Guidance regarding output processing

I have a task that involves a number of kernels in a loop that could be running from 1 to 64k times, that randomly produces an 8 byte result quite sporadically - roughly 260 occurences per 2.5 seconds, one loop = 11.8ms, in the current test setup on a single GTX 1060.

Due to the various variabilities in output and the small size, my thoughts were to obtain the results via a printf("%16llx",…) in the last kernel.

Is this a realistic and efficient option?

Due to a lack of both Cuda and C coding experience, I am having difficulty capturing the output stream for further processing, which entails loading an eight byte buffer, testing it and repeating for as long as results are arriving:

       for(i = start; i < end; i++){ 
           kernel1<<<BLOCKS,THREADS,0,0>>>();
           kernel2<<<BLOCKS,THREADS,0,0>>>();
           kernel3<<<BLOCKS,THREADS,0,0>>>();
           kernel4<<<BLOCKS,THREADS,0,0>>>();
    	}

    	uint32_t fd = 0;
    	uint8_t buf[8];

    	fd = dup(1); //dup stdout and close it to prevent screen clutter.
    	close(1);

    	if (fd){
    		while((read(fd, buf, 8)) == 8){	
                //Test results in buf
    		}
    		exit(EXIT_SUCCESS);
        else{
               ..........

From this point messages are being sent via fprintf(stderr,…) and unfortunately testing to this point, printing to both file and screen seems to indicate nothing getting into buf, with and without close(1) .

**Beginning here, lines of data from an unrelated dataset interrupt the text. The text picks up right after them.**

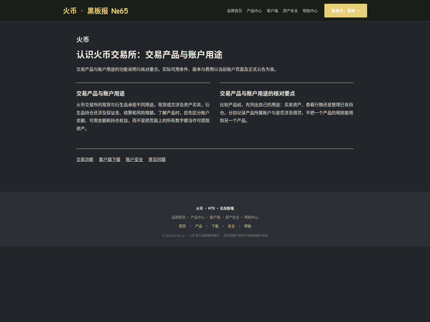Open the 客户端下载 link
Screen dimensions: 430x322
pos(110,159)
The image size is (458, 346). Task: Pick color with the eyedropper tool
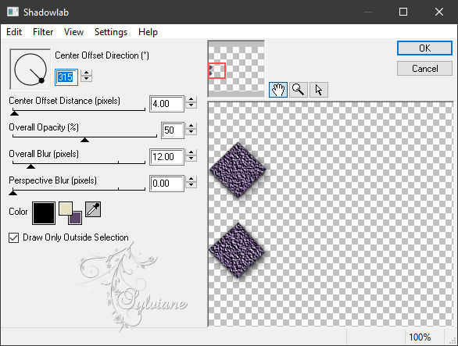pyautogui.click(x=93, y=209)
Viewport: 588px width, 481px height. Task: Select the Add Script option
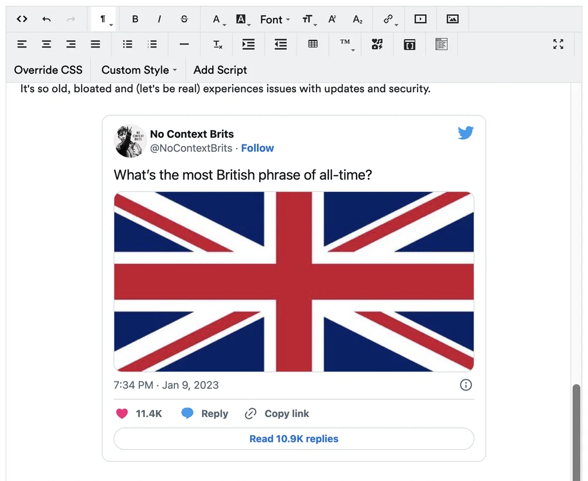220,70
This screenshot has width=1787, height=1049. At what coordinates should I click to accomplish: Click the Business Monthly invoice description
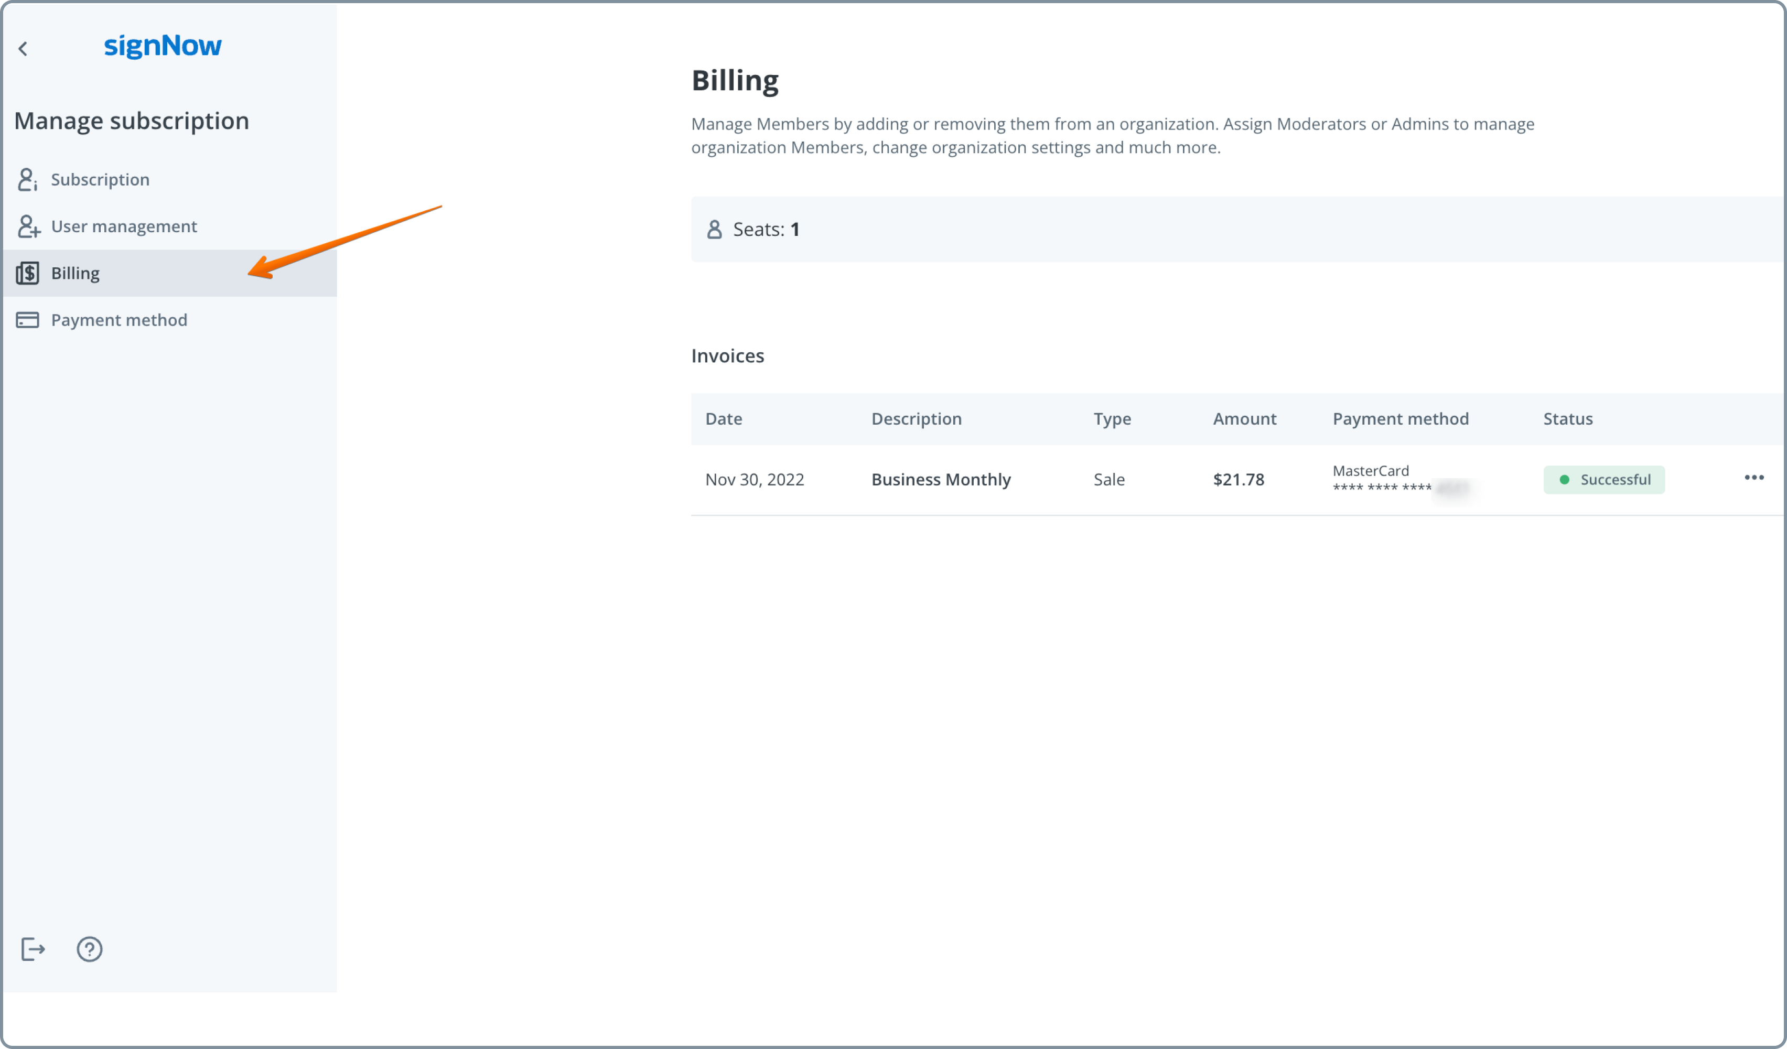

Looking at the man page for read();
“On files that support seeking, the read operation commences at the file
offset, and the file offset is incremented by the number of bytes read.
If the file offset is at or past the end of file, no bytes are read,
and read() returns zero.”
is read() not appropriate here? (is seeking possible?).

I have been spending a lot of time reading the last few days, so any help very much appreciated. Am certainly not expecting a fully worked solution, just a few pointers (pun not intended) and indeed, whether this is even the right approach.

Kind regards.

I wouldn’t recommend printing from device code except for debugging purposes. Why not simply copy the buffer from the device to the host first? You can apply whatever post-processing is desired or required after that.

FWIW, I recently posted a minimal example of printing from device code into a file here:

Thanks, I did participate in that thread and did consider this, but thought it would be cleaner to capture it directly, rather than managing variable file sizes.

What does “capturing it directly” mean? The device-side printf shuffles data into a ring buffer. The CUDA runtime takes the ring-buffer contents and forwards it to stdouton the host. To the best of my knowledge, you cannot intercept data on this path. The earliest possible intercept means re-directing stdout to some other place, which is what I demonstrated in the previous thread.

Again, the direct path that offers the most control is not to use device-side printf, but to copy the raw binary output of the kernel content to the host yourself, where you can slice and dice it however you see fit.

I was under the impression that that was what I was doing above, "dup"ing the stdout fd, closing stdout, and reading from the "dup"ed fd.

Is that not redirecting?

Somehow we are going in circles here. I pointed out how to go about redirecting stdout. You replied: “I did … consider this, but thought it would be cleaner to capture it directly”. What do you mean by “capture it directly” and why is what I suggested earlier in terms of redirectingstdout “not clean enough”?

I meant reading directly from the stdout stream, rather than writing a file to disk.

I meant reading directly from the stdout stream, rather than writing a file to disk.

Redirecting from the stdout stream to where? stdin?

buf[8]

I certainly wouldn’t know how to do this, and I am not sure it is doable at all. Maybe it can be done through some streambuf magic by creating your own custom stream buffer? Even if you can get that to work, it seems an overly convoluted way of transporting a bit of data.

I would stick to simply copying the raw data from the device to the host with cudaMemcpy{Async}.

Thanks I appreciate the help. I’ve based what I’ve done around something similar I’ve seen in the textbook I’m learning from, as I thought it might be more efficient, given roughly 259 out of 260 cudaMemcpy* would be empty, if the cpy is at the end of each loop.

EDIT: The above is not correct - it’s actually closer to 1 empty per 260 loops, so not a problem.